Giovanni Piglialarmi

Nota a Trib. Ferrara 1° febbraio 2016, n. 168

Nel quadro di tensione che notoriamente si determina nel corso delle trattative sindacali per il rinnovo del contratto collettivo aziendale, l’utilizzo di un tono di voce meno pacato del lavoratore-sindacalista non può essere considerato ai fini disciplinari come comportamento immotivato, abnorme, né tantomeno intimidatorio e tale da sanzionare con il licenziamento. Così ha stabilito il Tribunale di Ferrara con decreto n. 168 del 1° febbraio 2016 nel pronunciarsi sull’illegittimità del licenziamento del dipendente e sindacalista nonché sulla sussistenza di una condotta antisindacale tenuta dall’azienda.

Nel corso delle trattative per il rinnovo del contratto integrativo aziendale, un sindacalista aveva un duro scontro verbale con la rappresentante dell’azienda per un disappunto sulla clausola contrattuale di “occupazione/occupabilità”. La società, allora, licenziava il rappresentante sindacale, sostenendo che l’impetuosa reazione manifestata dal dipendente durante la discussione fosse “priva di quel minimo contenuto etico che deve caratterizzare non soltanto i rapporti lavorativi in azienda ma anche l’attività sindacale svolta dai rappresentanti eletti dai lavoratori”.

La Filtcem-Cgil di Ferrara ha presentato ricorso ex art. 28 L. n. 300/70, sostenendo che il licenziamento del sindacalista integrava una condotta antisindacale dell’azienda. Di conseguenza, ha chiesto la reintegra del lavoratore-sindacalista e il prosieguo delle trattative.

MATERIALE FORNITO -
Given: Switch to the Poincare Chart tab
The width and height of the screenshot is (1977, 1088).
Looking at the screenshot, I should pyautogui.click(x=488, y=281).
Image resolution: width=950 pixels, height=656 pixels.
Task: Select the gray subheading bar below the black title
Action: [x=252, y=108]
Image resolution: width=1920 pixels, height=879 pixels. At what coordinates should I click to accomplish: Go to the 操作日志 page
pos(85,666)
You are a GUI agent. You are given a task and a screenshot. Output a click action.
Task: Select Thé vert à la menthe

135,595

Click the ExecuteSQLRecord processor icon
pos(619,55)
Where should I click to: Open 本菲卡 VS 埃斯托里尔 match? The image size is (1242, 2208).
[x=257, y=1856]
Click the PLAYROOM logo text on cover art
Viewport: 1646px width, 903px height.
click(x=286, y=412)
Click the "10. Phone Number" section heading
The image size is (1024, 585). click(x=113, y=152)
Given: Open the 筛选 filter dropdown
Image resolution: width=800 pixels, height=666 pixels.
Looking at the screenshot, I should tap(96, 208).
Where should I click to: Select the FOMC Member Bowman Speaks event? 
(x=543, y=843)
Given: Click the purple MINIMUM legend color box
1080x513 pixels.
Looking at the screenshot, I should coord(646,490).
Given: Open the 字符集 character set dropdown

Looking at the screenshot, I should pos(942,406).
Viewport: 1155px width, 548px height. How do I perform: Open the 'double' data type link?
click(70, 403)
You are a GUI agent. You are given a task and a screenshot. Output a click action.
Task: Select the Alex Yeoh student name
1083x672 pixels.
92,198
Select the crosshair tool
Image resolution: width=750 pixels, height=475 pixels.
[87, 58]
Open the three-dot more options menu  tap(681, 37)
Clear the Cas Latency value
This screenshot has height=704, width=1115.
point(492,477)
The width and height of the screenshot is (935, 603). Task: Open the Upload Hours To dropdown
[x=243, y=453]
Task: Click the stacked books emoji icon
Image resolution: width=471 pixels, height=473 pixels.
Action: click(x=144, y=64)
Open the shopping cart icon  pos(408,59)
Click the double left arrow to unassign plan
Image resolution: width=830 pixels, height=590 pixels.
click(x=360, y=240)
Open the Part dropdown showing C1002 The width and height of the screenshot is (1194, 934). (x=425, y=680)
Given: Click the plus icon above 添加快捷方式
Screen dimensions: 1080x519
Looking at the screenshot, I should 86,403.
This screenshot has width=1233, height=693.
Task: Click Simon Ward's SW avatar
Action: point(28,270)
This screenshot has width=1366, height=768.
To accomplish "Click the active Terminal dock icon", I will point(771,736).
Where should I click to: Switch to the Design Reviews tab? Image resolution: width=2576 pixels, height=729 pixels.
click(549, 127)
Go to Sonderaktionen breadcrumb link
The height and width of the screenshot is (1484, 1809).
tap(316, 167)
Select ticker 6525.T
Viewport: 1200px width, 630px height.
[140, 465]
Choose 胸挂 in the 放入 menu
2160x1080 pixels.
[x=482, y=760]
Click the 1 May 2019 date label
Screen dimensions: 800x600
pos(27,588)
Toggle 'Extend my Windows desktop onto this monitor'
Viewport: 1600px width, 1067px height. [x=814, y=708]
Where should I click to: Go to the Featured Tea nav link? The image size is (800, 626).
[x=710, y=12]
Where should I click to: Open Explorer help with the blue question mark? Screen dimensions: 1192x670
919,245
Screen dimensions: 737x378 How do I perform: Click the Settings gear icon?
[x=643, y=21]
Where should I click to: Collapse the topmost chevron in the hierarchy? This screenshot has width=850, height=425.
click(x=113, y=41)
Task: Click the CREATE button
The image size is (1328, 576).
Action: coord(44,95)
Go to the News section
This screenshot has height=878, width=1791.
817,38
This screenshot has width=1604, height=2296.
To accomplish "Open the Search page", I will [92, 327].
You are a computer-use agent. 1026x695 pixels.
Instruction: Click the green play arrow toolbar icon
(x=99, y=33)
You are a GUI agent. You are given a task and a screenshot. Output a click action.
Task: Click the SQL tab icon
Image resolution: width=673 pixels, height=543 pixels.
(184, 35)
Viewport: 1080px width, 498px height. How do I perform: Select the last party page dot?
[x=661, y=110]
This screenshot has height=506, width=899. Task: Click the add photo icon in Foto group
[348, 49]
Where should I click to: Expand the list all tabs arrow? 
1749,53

COSA SI CHIEDE - Traduci in inglese questa frase della nota sul licenziamento del sindacalista: "Nel corso delle trattative per il rinnovo del contratto integrativo aziendale, un sindacalista aveva un duro scontro verbale con la rappresentante dell’azienda per un disappunto sulla clausola contrattuale di “occupazione/occupabilità”."

RISPOSTA AL COMPITO - During the negotiations for the renewal of the company supplementary agreement, a union representative had a harsh verbal clash with the company's representative over a disagreement about the contractual clause on "employment/employability."